Exercise tasks:
#1 In the article on greenhouse vegetables in Gong County below, how many mu of idle greenhouses did Chen Village convert into rice nurseries in 2022?
#2 Translate this sentence from the greenhouse vegetables article into Spanish: "In a rational greenhouse layout, a certain distance should be maintained between structures."

Reading passage:
* * * *
Managing the crop, or the crop managing us? Life dominated by greenhouse vegetables

Foodthink says

During the Targeted Poverty Alleviation campaign, in an effort to rapidly increase farmers’ incomes, the government of Gong County (a pseudonym) introduced greenhouse vegetables—known for their superior market profitability—and implemented subsidy policies to integrate them into the farmers’ livelihood systems. Given that the government provided greenhouses, seedlings, and technical guidance free of charge, why did local farmers maintain a passive attitude towards greenhouse vegetables, and why did they continue to favour white lotus, which offers relatively lower returns?

In the piece published yesterday, “Why are Smallholders Unwilling to Grow Greenhouse Vegetables?”, the author Sang Kun outlined the comprehensive requirements for capital, technology, and labour associated with greenhouse farming. This article focuses on the ecological and social impacts of greenhouse vegetable cultivation under intensive resource input, as well as reflections on the development of the industry.

● Many of the greenhouses rapidly constructed in Gong County during the poverty alleviation campaign now stand idle. In 2022, Chen Village in Gong County even converted over 700 mu of these idle greenhouses into rice nurseries.

I. Monoculture

Greenhouse vegetable farming requires significant investment, and the cost of trial and error is high. Consequently, most producers “follow the crowd”, opting for large-scale monoculture of the most popular produce on the market—a practice that undoubtedly increases the risk of pests and diseases. Furthermore, market demands for standardised taste, quality, and appearance have led to an increased reliance on harmful chemicals, such as pesticides.

In a rational greenhouse layout, a certain distance should be maintained between structures. In Gong County, however, greenhouses are densely packed onto limited flat land, which hinders the overall progress of the growers. As “everyone’s temperament and habits differ”, so too do the growers’ crop arrangements and cropping sequences; in such densely packed monocultures, cross-crop infections spread with ease.

● *Chàkǒu* is a collective term referring to the sequence and order in which successive crops are planted on a piece of land. The earlier crop is known as the preceding crop (*qiánchá*), and the later one as the succeeding crop (*hòuchá*). Growers must understand the characteristics of these sequences to effectively manage crop rotation and succession. The image shows greenhouses during a crop transition period.
For instance, in Chen Village, Chen Keli and Chen Chengren both grow tomatoes in adjacent greenhouses. In June 2020, feeling that market prices were too low and faced with consecutive outbreaks of disease, Chen Keli used machinery to destroy all his crops. Chen Chengren’s tomatoes had remained healthy thanks to preventative measures; however, once Chen Keli cleared his greenhouse, the pests migrated into Chen Chengren’s, forcing him to spray pesticides once again.

Furthermore, some companies use biopesticides to easily repel pests. However, neighbouring small-scale farmers, unable to afford such costly options, find that the pests driven out of the corporate greenhouses migrate into their own, leaving them with no choice but to increase their chemical usage.

According to the experience of local farmers, “if only a few people grow a crop over a large area, pests and diseases can be kept under control.” Traditionally, crop rotation and intercropping utilised the natural balance between plants to effectively prevent pests and diseases; for example, the traditional rotation of tobacco, lotus, and rice effectively controls soil-borne diseases, while planting a small amount of beans in greenhouses can help monitor and prevent powdery mildew. Yet, in densely packed monoculture greenhouses, as planting layouts and crop structures change, this ancestral agricultural knowledge is no longer applicable.
* * * *
Information shown:
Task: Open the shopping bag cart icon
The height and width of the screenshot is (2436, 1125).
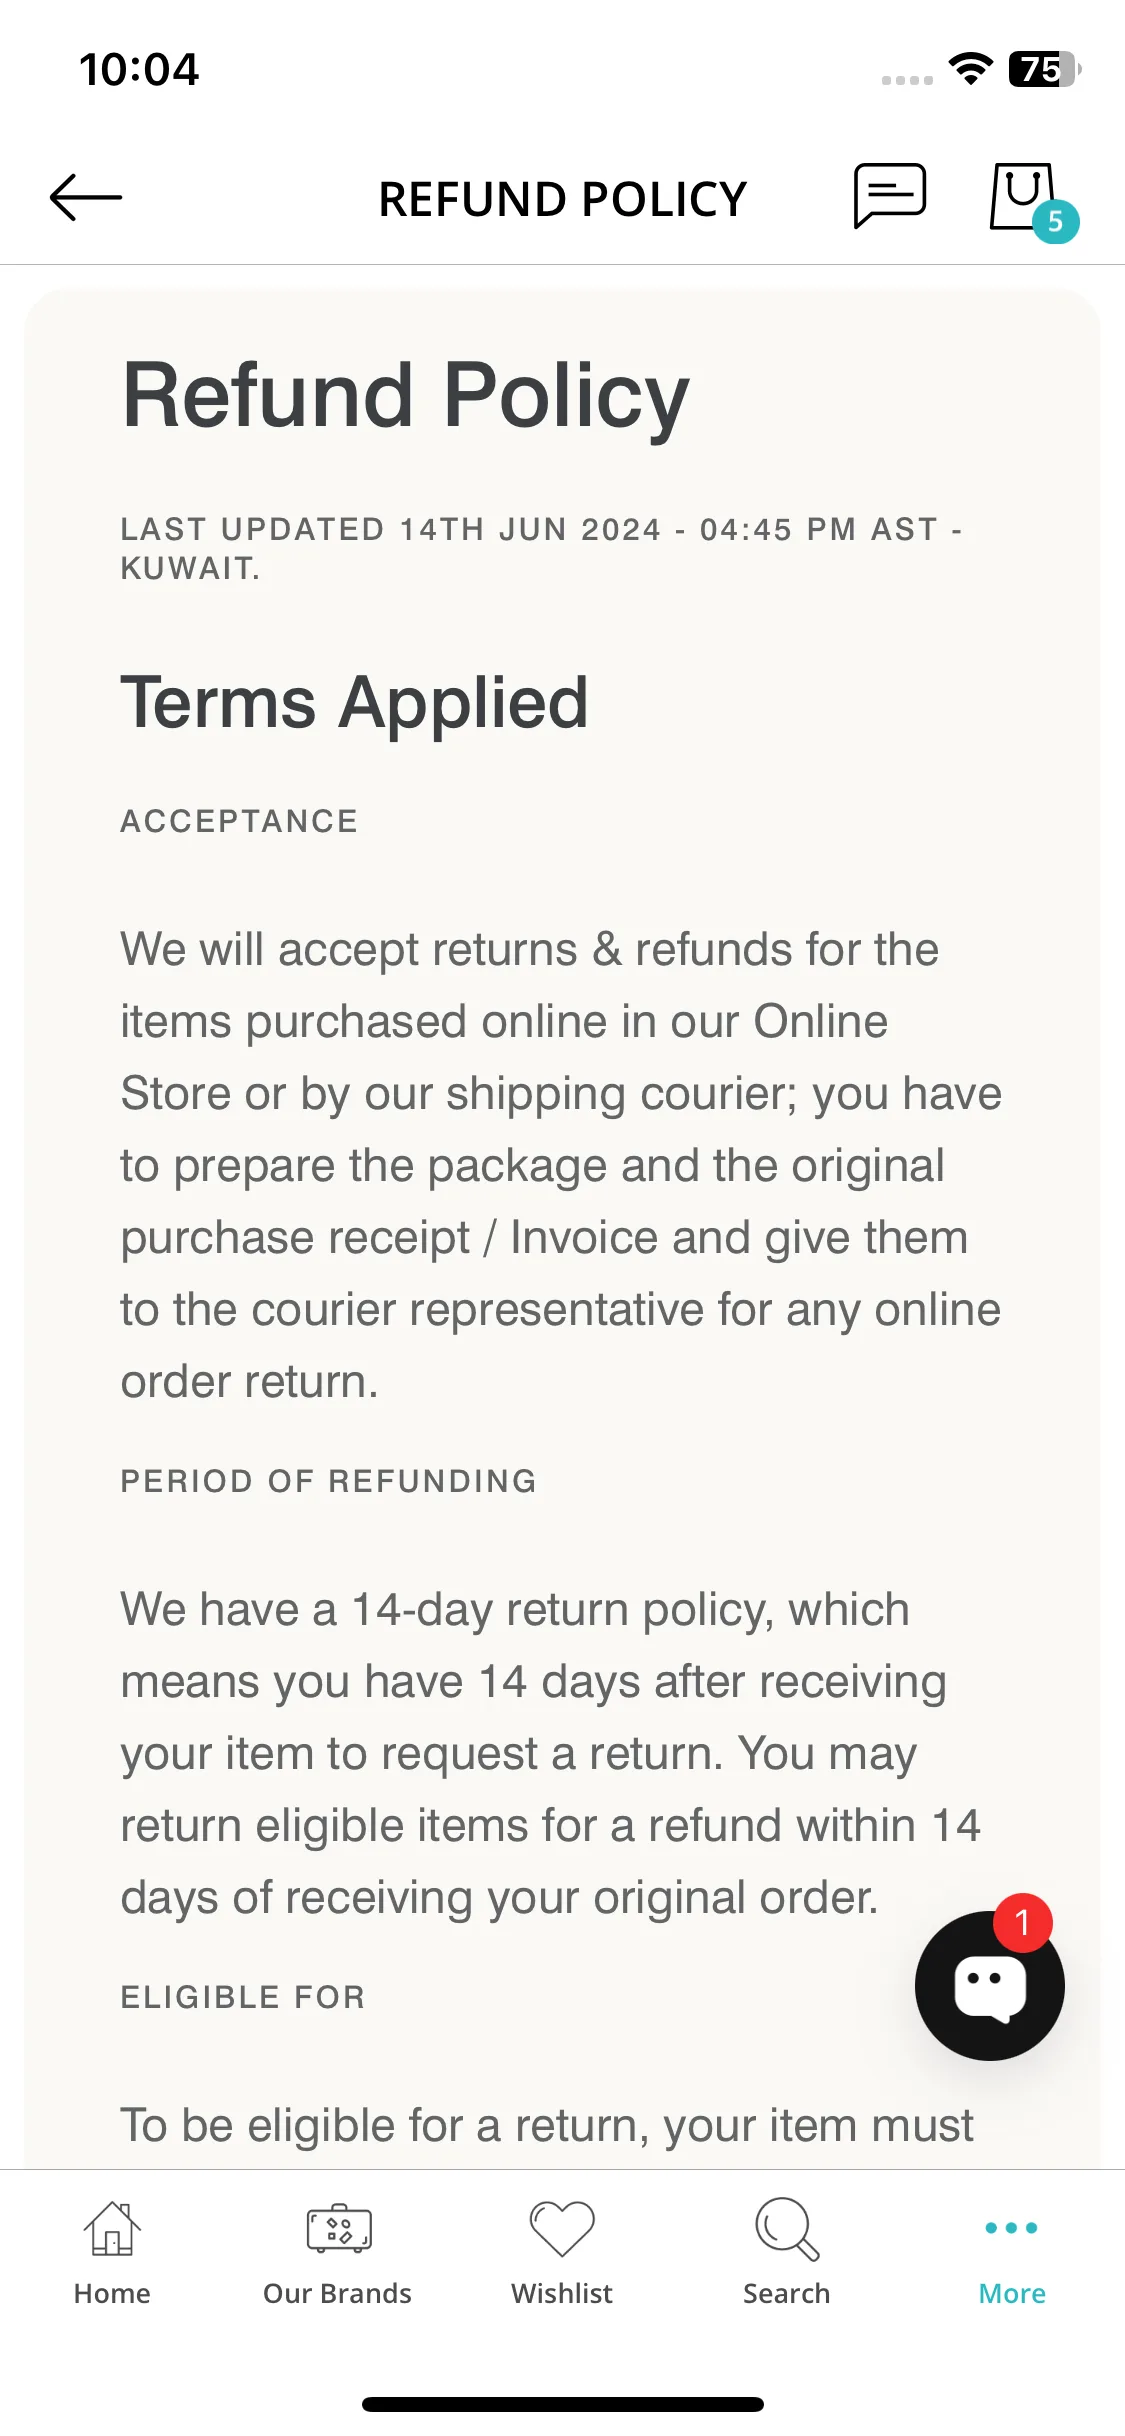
* * * *
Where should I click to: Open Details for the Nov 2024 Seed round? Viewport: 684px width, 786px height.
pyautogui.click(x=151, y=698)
* * * *
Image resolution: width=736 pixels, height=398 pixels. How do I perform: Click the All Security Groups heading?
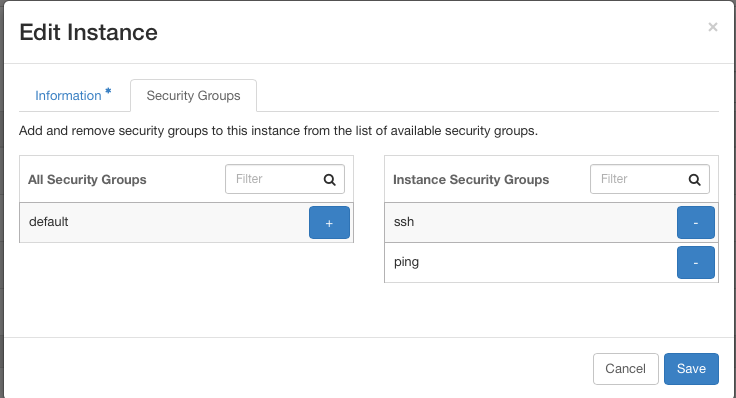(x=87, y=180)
* * * *
Answers per task:
#1 Over 700 mu.

#2 En una distribución racional de los invernaderos, debe mantenerse cierta distancia entre las estructuras.